- Challenge
List each row below that contains the word "header".

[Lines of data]
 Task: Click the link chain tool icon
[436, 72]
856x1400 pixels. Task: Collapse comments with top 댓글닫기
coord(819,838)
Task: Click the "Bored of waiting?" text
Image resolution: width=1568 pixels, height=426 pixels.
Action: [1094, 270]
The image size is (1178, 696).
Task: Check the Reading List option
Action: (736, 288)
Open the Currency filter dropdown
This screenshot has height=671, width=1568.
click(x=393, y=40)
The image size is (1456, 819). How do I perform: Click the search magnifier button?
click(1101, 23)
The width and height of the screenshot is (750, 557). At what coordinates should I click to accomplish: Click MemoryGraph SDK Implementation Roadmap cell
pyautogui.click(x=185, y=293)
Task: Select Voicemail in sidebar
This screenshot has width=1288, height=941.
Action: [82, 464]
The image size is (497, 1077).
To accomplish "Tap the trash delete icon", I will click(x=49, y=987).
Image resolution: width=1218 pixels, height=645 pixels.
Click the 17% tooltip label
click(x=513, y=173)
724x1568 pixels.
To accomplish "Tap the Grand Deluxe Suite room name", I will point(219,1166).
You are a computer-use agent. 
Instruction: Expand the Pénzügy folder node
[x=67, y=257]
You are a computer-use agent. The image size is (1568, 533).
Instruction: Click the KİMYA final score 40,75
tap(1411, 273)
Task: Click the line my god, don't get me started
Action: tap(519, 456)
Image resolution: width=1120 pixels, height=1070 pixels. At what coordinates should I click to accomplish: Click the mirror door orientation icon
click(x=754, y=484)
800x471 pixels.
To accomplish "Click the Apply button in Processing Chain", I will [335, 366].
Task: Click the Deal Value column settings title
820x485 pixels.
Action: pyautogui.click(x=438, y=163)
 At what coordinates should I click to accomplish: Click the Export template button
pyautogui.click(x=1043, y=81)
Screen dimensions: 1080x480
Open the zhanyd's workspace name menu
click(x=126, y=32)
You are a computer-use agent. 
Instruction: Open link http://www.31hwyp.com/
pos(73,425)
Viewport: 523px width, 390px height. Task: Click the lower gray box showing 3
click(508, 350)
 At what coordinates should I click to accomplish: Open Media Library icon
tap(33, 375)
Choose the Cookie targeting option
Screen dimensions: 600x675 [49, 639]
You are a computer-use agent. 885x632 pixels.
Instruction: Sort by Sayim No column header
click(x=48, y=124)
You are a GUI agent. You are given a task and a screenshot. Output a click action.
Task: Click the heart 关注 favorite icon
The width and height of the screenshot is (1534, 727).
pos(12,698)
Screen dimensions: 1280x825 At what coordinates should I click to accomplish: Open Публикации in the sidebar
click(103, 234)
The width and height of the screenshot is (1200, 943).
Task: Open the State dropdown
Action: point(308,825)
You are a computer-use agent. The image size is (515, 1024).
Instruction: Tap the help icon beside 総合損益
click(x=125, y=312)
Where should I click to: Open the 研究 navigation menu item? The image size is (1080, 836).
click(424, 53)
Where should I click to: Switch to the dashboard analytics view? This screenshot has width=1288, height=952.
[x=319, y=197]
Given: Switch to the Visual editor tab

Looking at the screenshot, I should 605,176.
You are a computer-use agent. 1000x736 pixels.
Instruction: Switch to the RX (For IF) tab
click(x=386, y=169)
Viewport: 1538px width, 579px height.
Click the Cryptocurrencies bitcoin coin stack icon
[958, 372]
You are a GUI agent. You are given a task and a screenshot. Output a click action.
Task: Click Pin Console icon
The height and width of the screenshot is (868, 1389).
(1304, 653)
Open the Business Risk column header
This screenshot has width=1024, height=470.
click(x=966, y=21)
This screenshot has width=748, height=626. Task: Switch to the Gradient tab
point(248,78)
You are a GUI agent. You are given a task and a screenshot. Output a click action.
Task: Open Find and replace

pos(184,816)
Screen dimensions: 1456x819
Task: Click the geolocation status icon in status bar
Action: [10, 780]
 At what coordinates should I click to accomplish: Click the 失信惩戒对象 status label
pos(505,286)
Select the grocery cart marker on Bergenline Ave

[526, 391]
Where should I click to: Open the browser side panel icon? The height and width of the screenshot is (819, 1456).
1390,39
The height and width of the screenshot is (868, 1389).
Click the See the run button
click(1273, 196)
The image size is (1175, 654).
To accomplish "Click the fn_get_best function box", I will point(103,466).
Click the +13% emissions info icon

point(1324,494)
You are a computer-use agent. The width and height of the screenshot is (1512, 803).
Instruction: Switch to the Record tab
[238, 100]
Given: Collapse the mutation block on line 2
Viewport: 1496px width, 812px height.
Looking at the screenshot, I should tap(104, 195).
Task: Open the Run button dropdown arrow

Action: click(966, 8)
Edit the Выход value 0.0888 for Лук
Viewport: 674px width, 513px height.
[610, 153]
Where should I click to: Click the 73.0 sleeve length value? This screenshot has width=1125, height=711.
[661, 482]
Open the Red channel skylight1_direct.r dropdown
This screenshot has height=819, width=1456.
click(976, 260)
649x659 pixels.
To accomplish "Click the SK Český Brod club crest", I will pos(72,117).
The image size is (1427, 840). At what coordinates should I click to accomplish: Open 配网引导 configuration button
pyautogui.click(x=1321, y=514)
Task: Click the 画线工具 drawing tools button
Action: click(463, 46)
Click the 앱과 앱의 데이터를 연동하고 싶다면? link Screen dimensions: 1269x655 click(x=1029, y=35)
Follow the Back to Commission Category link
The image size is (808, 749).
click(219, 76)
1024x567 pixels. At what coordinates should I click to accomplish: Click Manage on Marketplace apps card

- Exercise output
Instruction: Sort by Sayim No column header
Open the Business Risk column header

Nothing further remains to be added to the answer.